• _Aim of the task_
Which lines in the items below contain the word "height"? Gather each of those lines in full.

Start of Supplied entries

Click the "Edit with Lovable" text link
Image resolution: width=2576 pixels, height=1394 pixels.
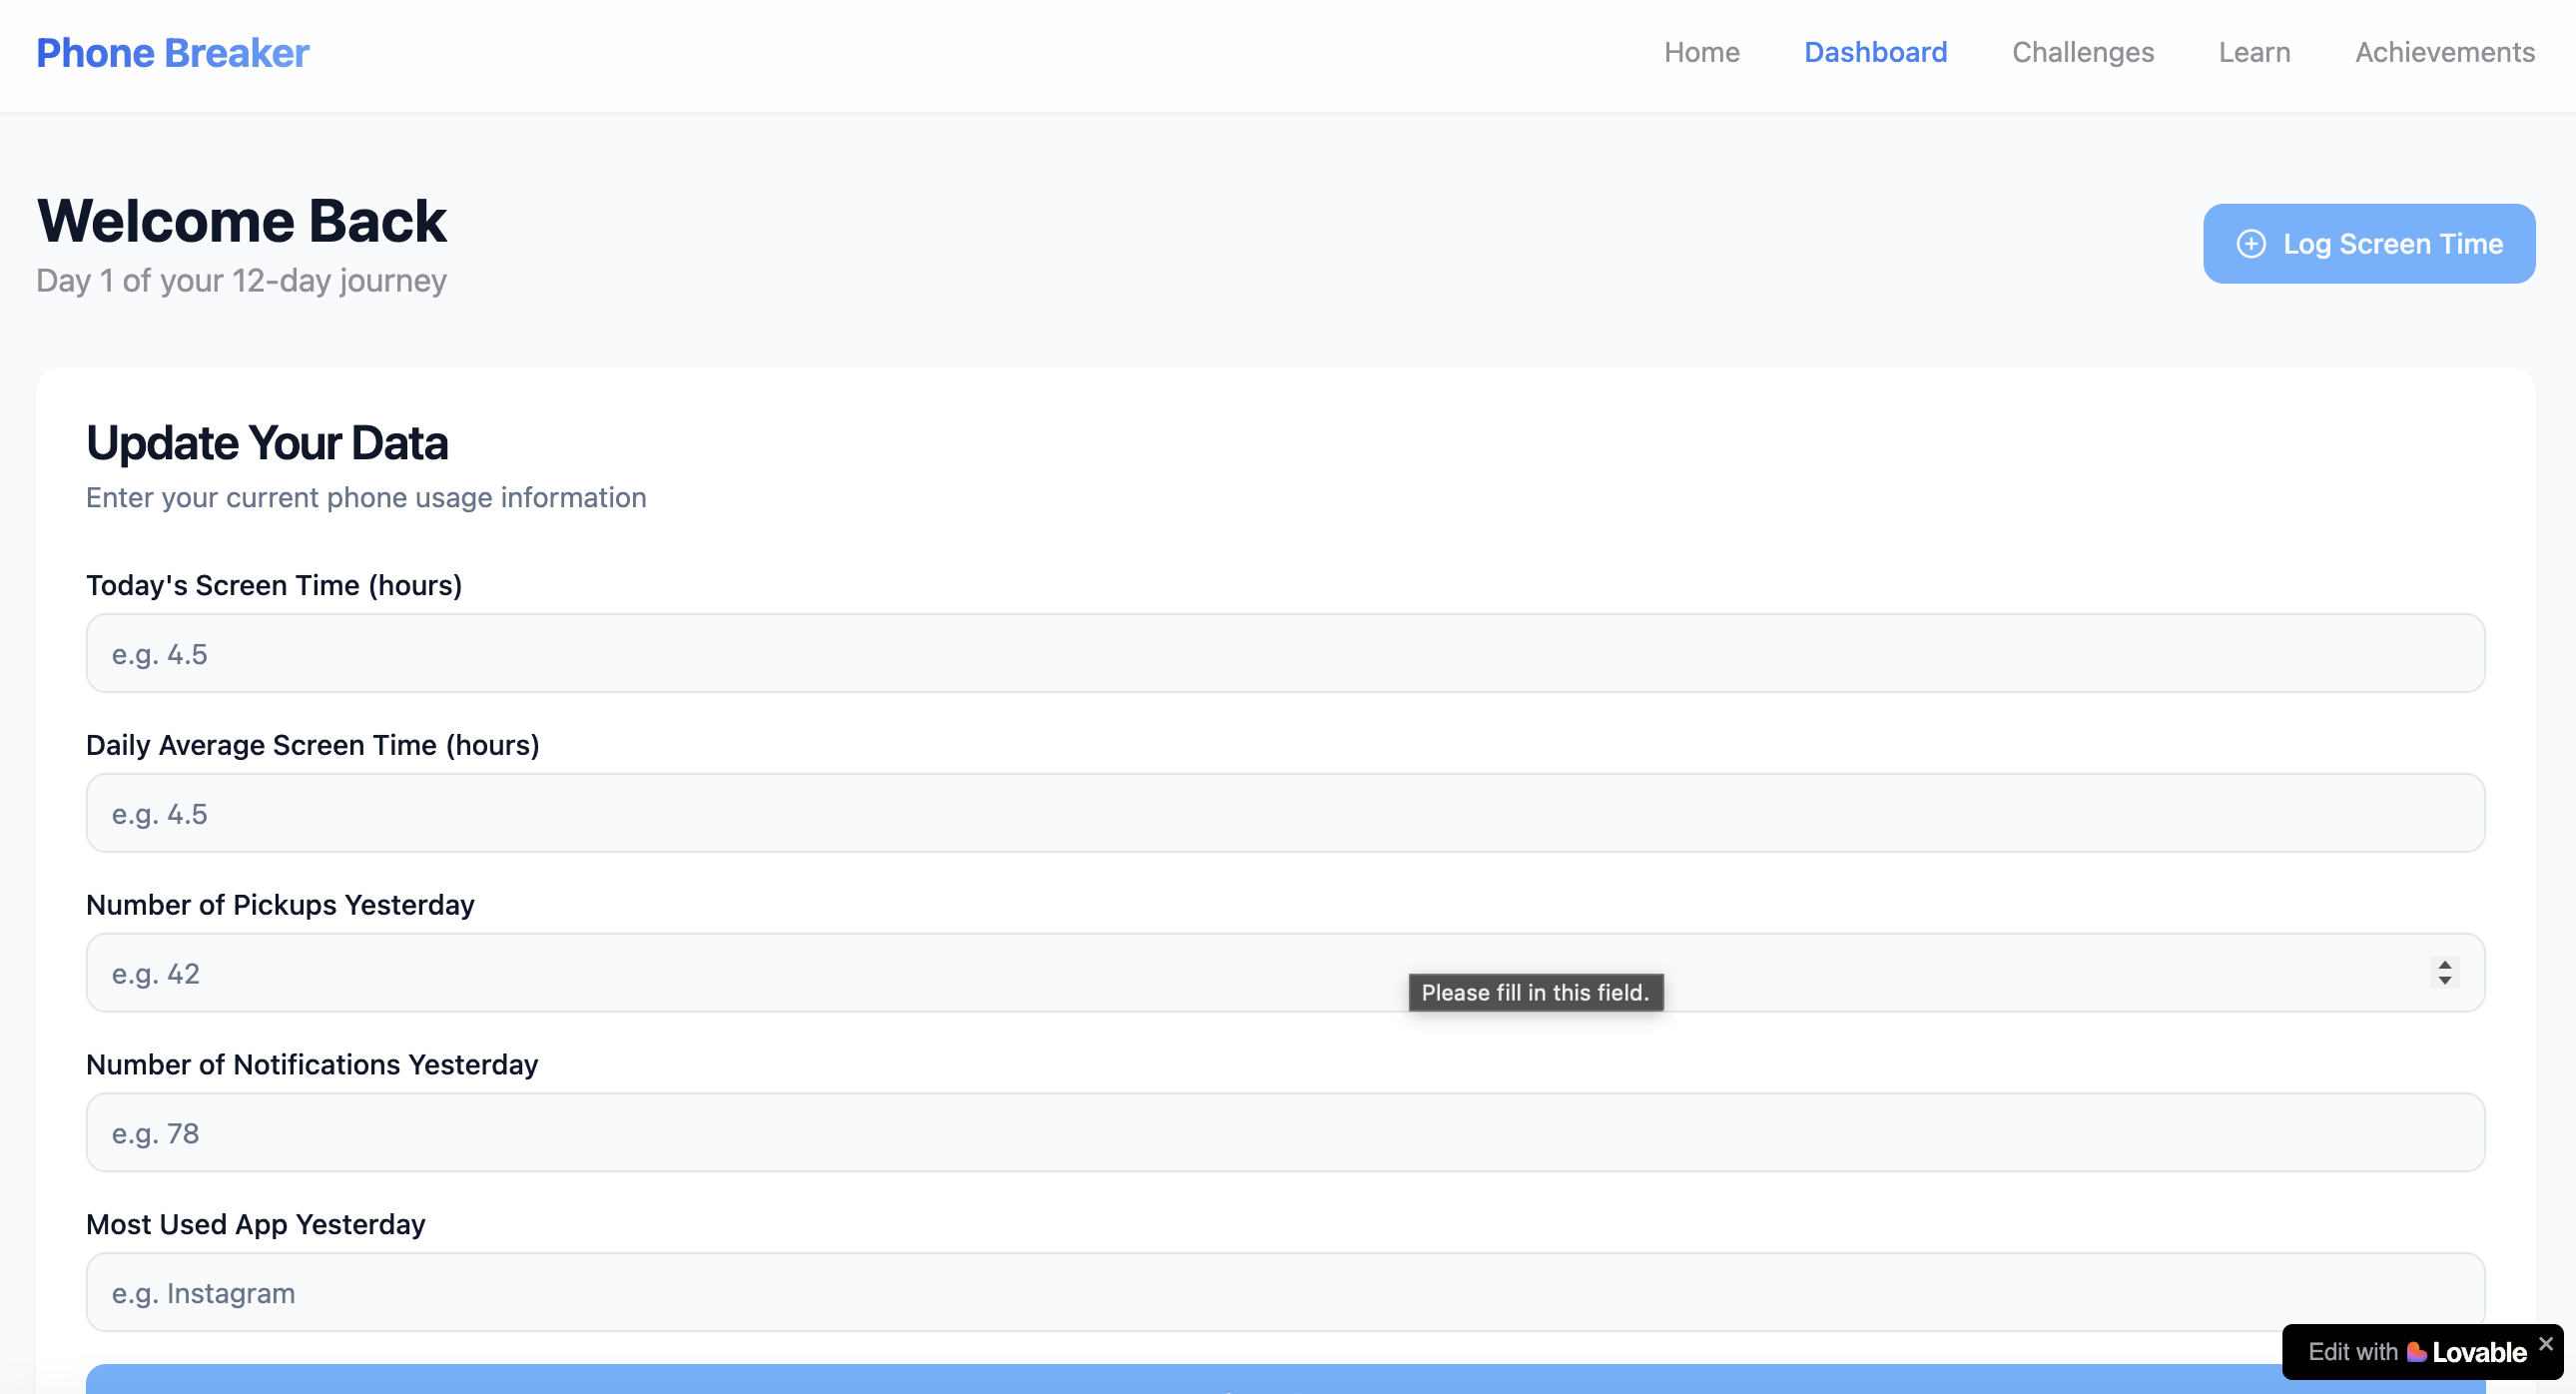[x=2352, y=1352]
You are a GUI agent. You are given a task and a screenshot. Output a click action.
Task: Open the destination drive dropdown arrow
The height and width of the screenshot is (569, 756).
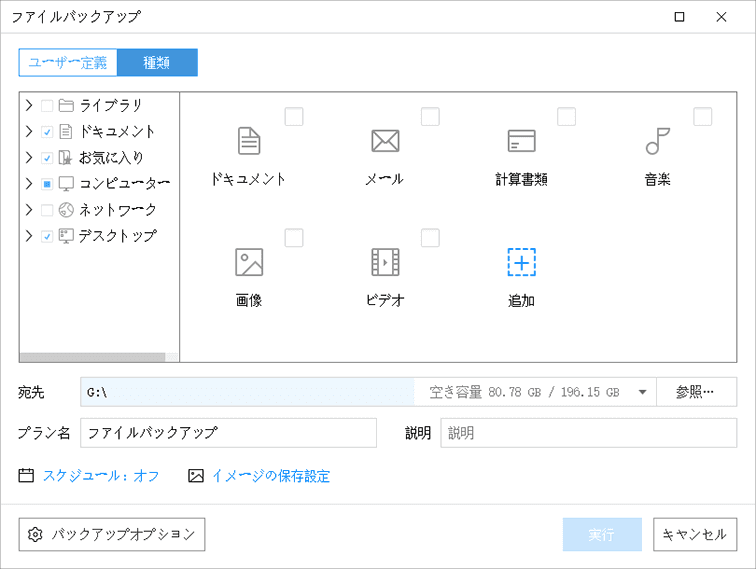tap(642, 392)
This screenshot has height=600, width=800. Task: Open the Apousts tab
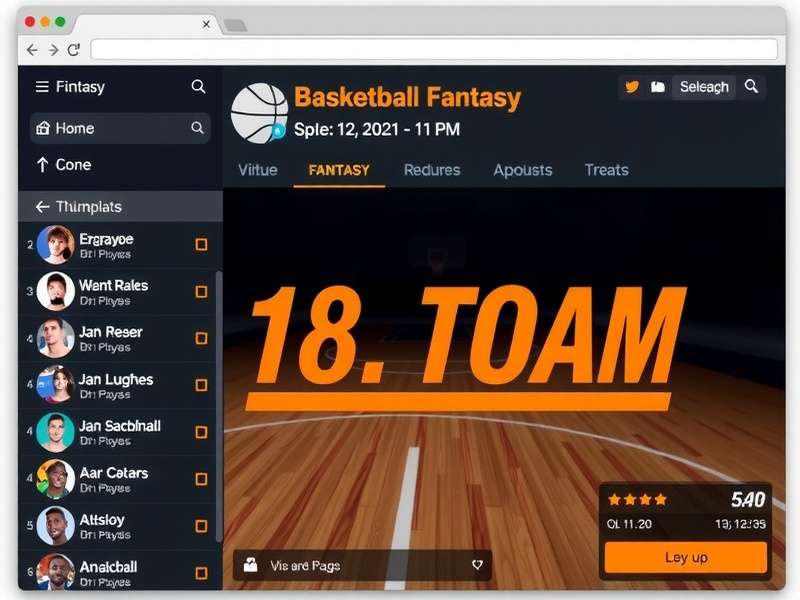(x=523, y=170)
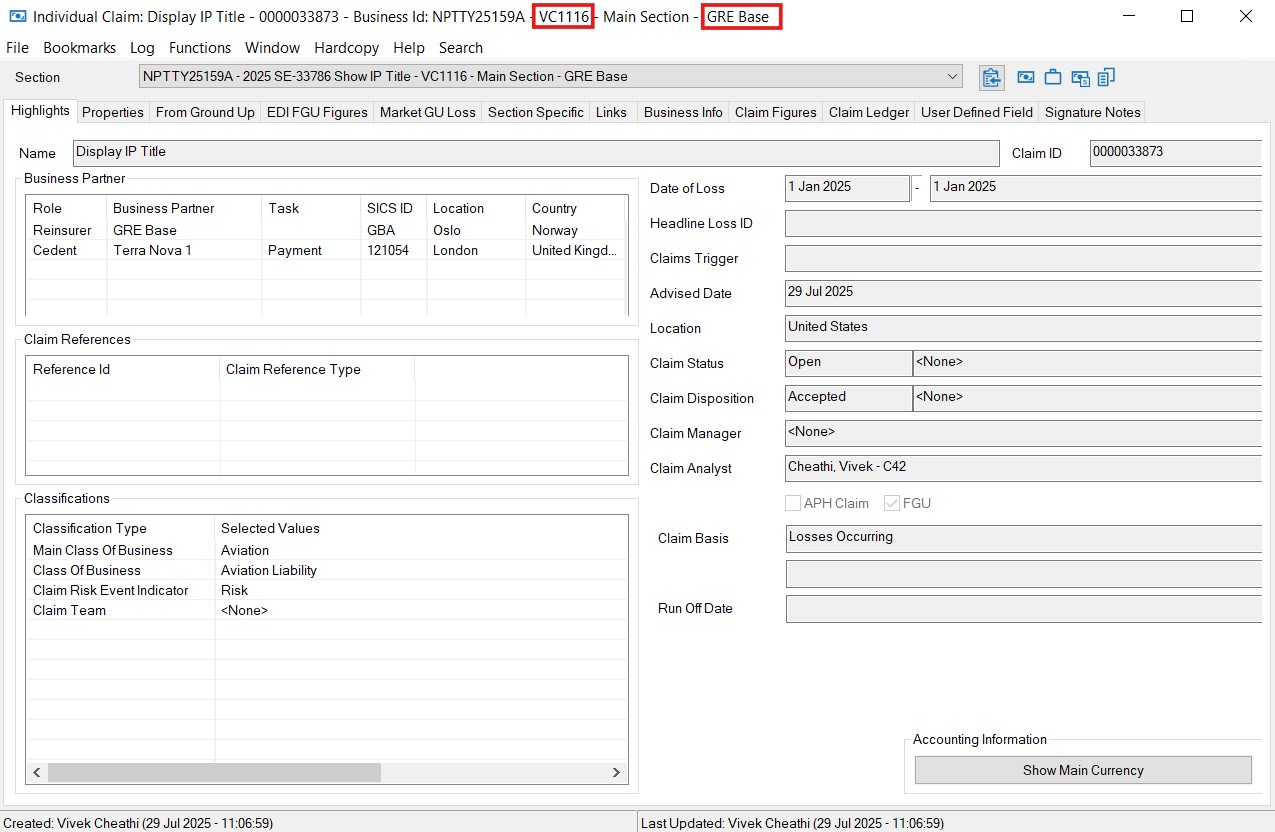1275x832 pixels.
Task: Open the Functions menu
Action: coord(199,48)
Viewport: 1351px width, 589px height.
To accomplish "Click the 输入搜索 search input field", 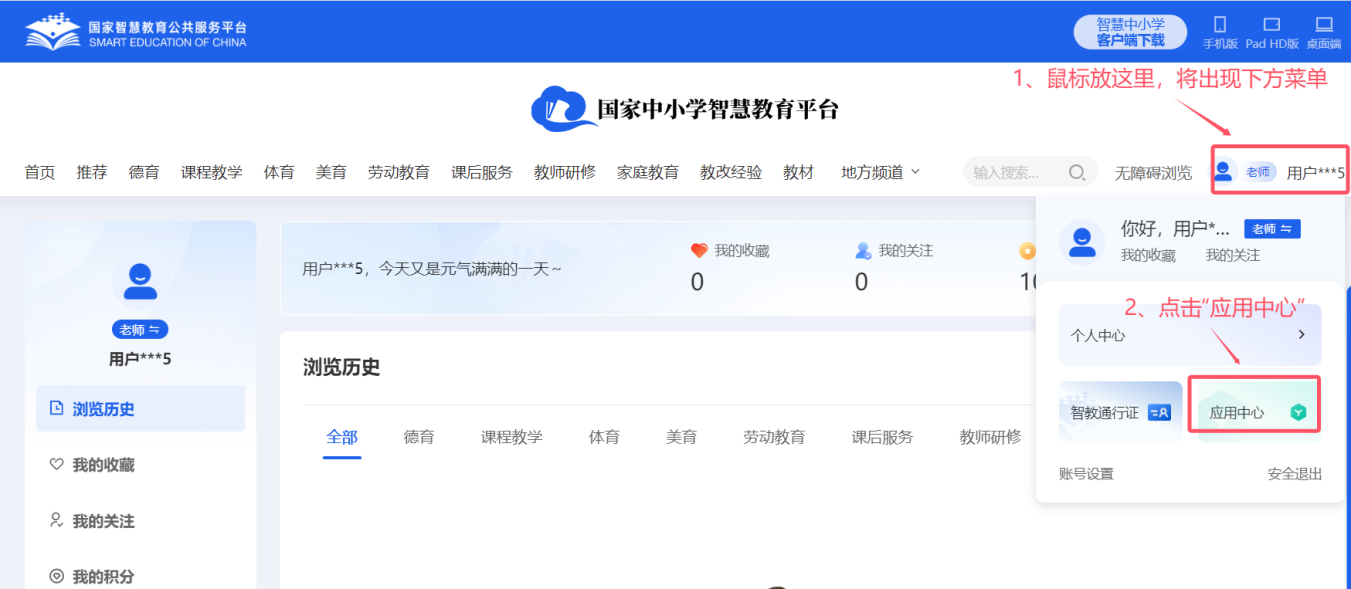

End of Supplied entries

• _Solution for this task_
Image resolution: width=2576 pixels, height=1394 pixels.
The height and width of the screenshot is (569, 756).
This screenshot has height=600, width=800. Task: Open the Apousts tab
Viewport: 1351px width, 589px height.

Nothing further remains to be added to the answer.